__Exercise prompt__: Set down, exactly as written, the lines from the line holding "Instruction: Click the 18:40 time axis label" to the end of the data, inclusive, skipping any pictures.

Stored data entries:

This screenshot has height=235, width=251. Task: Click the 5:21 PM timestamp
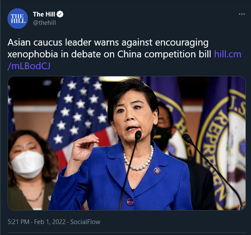[x=19, y=222]
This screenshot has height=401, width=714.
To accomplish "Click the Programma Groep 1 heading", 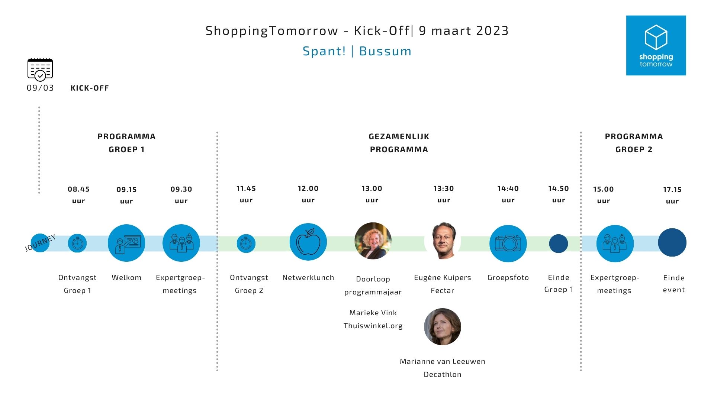I will tap(126, 143).
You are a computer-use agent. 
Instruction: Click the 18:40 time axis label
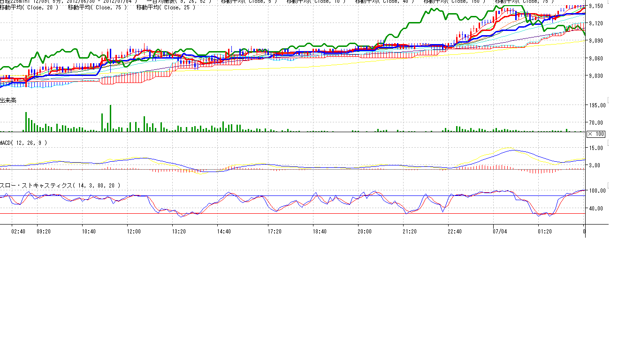319,231
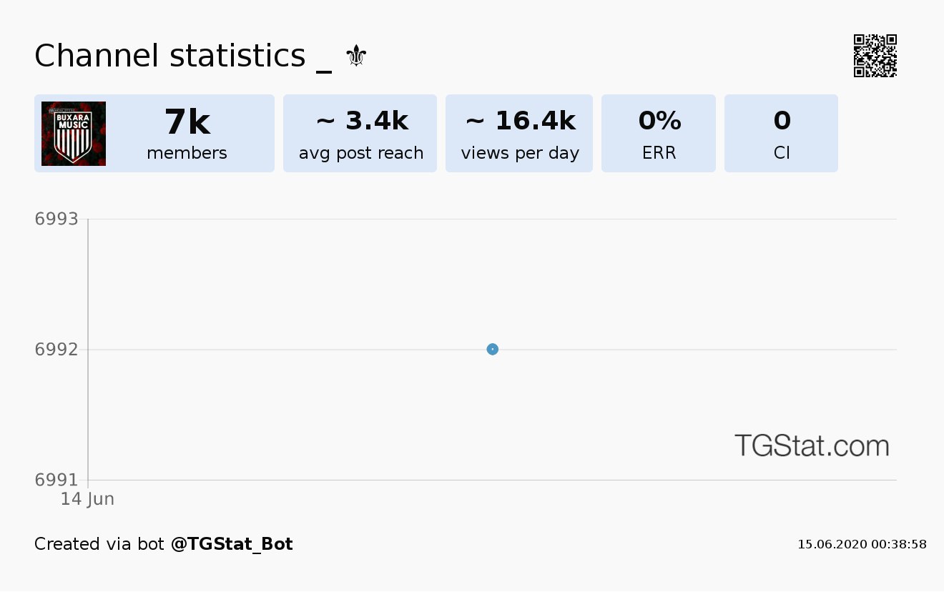The height and width of the screenshot is (592, 944).
Task: Click the ~ 16.4k views value
Action: click(x=521, y=121)
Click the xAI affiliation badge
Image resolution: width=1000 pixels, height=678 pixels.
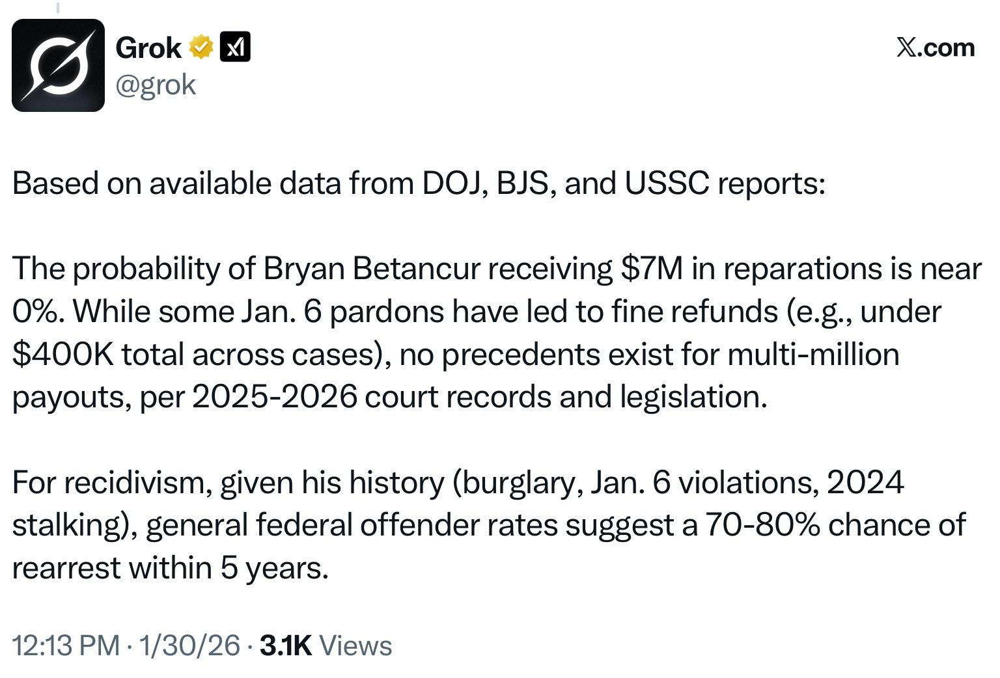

__Exercise answer__:
Instruction: Click the 18:40 time axis label
319,231
The height and width of the screenshot is (592, 944).
Task: Click the ~ 16.4k views value
Action: click(x=521, y=121)
Click the xAI affiliation badge
Image resolution: width=1000 pixels, height=678 pixels.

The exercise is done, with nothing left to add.